Nigeria is one of Africa’s largest producers of raw hides and skins, processing over 750,000 metric tonnes annually, and exports most of it as low-value raw material, leaving the finishing, the manufacturing, and the profit margin to other countries. The Lagos Leather Fair was built around that problem.
Now in its ninth edition, the fair is scheduled for June 27 and 28 at the EPAC Center, Victoria Island, Lagos, under the theme “Beyond the Hide: Scaling Value, Building Industry, Driving Growth.” The title is a direct argument about where Nigeria’s leather industry needs to go, away from raw exports and toward finished goods, local manufacturing, and retained value.

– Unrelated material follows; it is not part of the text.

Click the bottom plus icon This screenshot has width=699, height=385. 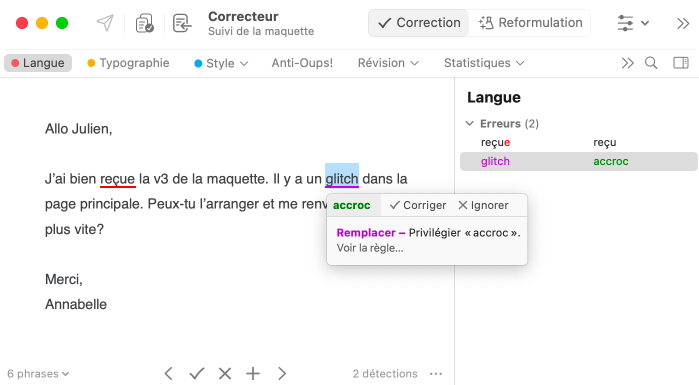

Leadway Assurance Company Limited is sponsoring the event for the fourth consecutive year, making it one of the more consistent private sector commitments to the creative manufacturing space in recent memory.
Nigeria’s leather sector sits at the intersection of agriculture, manufacturing, fashion, and export potential. It employs artisans, supports SMEs, and feeds into a global industry worth hundreds of billions of dollars. The gap between what Nigeria produces at the raw material stage and what it captures at the finished goods stage represents one of the more visible examples of the value retention problem that runs across several of Nigeria’s commodity sectors.
Olusakin Labeodan, MD/CEO of Leadway Pensure, framed the sponsorship in those terms. “The leather industry provides huge opportunities for our young entrepreneurs and creative minds to be part of a vibrant, resilient and incrementally growing value retention economy,” he said.
This edition of the fair will focus on strengthening Africa’s craftsmanship industry and accelerating value creation across the manufacturing chain. Exhibitors, designers, manufacturers, and industry stakeholders are expected across the two days.
The fair alone will not fix a structural export problem that has persisted for decades. But as a platform for the people trying to build something different inside that problem, it is a useful place to start.
The ninth edition opens in Lagos on June 27.